THE SAṀSKĀRA INDIA NEEDS

India does have much to lose from a world in disorder. But what mainstream analysis consistently understates is that the loss is compounded—made structurally inescapable—by an ideology that confuses the performance of power with its exercise, and the repression of the vulnerable with the demonstration of resolve. The Raisina stage told the entire story in a single frame: Sanskrit above, American terms below, Indian silence in between. Saṁskāra—Assertion, Accommodation, Advancement—as performed at the 2026 dialogue, was not a statement of civilizational confidence. It was a confession of civilizational captivity.

Until India’s political establishment confronts the colonial genealogy of that captivity—the deep structural link between Hindutva’s internalization of white-supremacist hierarchies and its inability to project genuine autonomy—its much-vaunted “multi-alignment” will remain what it truly is: a sophisticated choreography of subordination dressed in saffron. The tiger may roar on television screens at home. In the real world of power, it continues to jump through American, Chinese, and Gulf hoops—because the ideology that commands its movements was never designed for freedom. It was designed for the approval of masters.

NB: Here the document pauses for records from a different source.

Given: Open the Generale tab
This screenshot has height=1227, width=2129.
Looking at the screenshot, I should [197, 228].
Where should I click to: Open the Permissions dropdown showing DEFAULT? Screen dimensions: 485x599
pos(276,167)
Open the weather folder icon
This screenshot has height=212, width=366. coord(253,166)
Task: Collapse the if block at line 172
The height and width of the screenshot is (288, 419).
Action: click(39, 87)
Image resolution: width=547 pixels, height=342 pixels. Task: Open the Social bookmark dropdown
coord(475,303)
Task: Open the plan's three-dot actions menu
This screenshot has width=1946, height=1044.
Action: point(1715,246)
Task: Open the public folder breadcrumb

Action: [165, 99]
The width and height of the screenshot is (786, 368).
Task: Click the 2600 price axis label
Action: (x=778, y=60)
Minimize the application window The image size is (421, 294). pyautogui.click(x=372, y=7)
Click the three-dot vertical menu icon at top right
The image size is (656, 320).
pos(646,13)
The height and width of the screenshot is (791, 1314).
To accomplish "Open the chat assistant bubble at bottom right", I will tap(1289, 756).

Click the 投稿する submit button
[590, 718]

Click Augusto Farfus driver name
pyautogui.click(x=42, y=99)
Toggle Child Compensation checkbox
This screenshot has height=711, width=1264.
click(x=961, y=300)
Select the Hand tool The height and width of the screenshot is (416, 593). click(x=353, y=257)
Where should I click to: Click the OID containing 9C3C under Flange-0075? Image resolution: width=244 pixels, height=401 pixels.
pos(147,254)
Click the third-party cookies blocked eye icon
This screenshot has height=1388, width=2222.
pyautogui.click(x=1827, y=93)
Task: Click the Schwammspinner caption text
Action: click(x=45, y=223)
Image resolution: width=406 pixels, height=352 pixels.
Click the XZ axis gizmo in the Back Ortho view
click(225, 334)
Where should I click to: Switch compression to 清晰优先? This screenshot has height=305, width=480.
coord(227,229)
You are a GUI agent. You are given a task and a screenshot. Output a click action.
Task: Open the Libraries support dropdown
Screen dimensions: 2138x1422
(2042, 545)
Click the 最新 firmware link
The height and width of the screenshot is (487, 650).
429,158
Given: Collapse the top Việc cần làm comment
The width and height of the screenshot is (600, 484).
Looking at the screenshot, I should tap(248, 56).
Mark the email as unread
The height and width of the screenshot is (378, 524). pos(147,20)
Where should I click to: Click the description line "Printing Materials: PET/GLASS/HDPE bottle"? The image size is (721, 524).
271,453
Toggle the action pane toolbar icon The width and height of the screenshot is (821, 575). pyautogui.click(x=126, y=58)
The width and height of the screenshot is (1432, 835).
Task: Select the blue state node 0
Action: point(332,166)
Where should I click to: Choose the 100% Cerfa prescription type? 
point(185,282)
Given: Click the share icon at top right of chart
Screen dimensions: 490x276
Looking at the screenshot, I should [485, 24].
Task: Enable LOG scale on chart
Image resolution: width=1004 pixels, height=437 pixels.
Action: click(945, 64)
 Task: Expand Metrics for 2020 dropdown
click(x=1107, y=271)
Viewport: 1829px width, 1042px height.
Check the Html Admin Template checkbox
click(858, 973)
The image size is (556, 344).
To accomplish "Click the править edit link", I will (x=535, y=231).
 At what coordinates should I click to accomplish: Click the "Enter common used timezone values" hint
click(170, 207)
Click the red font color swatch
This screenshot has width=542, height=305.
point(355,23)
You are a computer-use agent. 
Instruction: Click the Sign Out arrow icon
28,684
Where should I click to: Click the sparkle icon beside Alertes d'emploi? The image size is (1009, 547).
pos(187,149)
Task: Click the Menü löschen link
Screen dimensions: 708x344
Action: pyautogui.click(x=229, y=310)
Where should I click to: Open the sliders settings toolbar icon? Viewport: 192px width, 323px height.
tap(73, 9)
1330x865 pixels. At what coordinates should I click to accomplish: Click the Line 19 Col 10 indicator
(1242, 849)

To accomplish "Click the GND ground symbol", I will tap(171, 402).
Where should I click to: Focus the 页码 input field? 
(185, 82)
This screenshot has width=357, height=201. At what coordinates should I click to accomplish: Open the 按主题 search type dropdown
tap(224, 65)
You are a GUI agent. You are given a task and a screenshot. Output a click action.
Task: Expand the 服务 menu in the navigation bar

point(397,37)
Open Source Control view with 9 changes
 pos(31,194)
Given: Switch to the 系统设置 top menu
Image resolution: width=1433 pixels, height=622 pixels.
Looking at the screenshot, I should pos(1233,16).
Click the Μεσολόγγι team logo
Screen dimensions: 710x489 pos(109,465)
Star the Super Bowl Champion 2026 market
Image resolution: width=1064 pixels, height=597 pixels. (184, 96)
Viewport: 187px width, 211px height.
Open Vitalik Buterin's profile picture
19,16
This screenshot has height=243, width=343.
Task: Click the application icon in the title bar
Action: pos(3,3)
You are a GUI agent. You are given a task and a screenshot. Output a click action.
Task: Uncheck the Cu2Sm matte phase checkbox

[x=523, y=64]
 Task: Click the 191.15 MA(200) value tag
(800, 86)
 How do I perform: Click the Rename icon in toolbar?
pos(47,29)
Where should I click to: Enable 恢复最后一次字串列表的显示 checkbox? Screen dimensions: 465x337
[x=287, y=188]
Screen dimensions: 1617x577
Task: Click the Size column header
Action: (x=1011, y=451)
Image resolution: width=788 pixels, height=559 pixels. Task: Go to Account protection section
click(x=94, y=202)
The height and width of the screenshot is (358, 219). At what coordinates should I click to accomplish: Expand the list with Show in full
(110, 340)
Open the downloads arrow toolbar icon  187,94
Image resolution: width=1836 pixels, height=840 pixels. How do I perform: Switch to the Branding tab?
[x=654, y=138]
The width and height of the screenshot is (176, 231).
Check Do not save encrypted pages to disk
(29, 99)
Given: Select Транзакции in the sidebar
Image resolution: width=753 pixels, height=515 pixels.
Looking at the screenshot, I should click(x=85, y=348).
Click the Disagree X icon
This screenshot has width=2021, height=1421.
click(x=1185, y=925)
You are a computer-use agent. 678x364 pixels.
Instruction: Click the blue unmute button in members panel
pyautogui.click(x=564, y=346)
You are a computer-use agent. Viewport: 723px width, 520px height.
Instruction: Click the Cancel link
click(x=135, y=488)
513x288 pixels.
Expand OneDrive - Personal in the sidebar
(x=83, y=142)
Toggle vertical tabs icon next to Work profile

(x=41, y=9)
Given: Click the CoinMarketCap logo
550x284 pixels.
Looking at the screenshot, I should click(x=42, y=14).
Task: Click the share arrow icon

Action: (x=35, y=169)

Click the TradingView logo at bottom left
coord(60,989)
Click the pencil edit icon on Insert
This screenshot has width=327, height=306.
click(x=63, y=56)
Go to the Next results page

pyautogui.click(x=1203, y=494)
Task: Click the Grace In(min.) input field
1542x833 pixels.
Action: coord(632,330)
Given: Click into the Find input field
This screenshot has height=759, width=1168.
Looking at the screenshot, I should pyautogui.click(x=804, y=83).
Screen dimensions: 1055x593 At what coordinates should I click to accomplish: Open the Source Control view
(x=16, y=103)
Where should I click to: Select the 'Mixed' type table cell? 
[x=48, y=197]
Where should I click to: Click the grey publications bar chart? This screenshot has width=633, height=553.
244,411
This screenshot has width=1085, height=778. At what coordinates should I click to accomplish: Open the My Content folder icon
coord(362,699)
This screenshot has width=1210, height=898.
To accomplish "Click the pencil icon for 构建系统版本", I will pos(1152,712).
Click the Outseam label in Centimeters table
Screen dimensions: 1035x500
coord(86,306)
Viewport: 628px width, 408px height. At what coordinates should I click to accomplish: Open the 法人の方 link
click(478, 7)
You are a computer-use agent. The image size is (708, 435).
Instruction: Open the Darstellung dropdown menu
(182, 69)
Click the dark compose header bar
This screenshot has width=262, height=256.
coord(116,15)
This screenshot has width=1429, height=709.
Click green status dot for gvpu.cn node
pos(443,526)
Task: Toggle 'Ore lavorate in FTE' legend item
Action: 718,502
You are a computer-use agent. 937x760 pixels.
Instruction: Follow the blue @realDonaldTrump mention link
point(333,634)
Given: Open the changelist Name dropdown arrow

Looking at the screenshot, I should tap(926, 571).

The alternative exists in India’s own history. The anti-colonial tradition—with its emphasis on solidarity across difference, structural justice, and the moral coherence between domestic governance and international conduct—offers a foreign-policy foundation that Hindutva, by its very nature, cannot provide. The saṁskāra India actually needs is not the decorative Sanskrit on a conference stage. It is the deep civilizational impression of anti-colonial dignity—the one that understood that a nation’s worth is measured not by the grandeur of its claims but by the justice of its practice, not by the volume of its roar but by its willingness to speak truth to power rather than Sanskrit to it.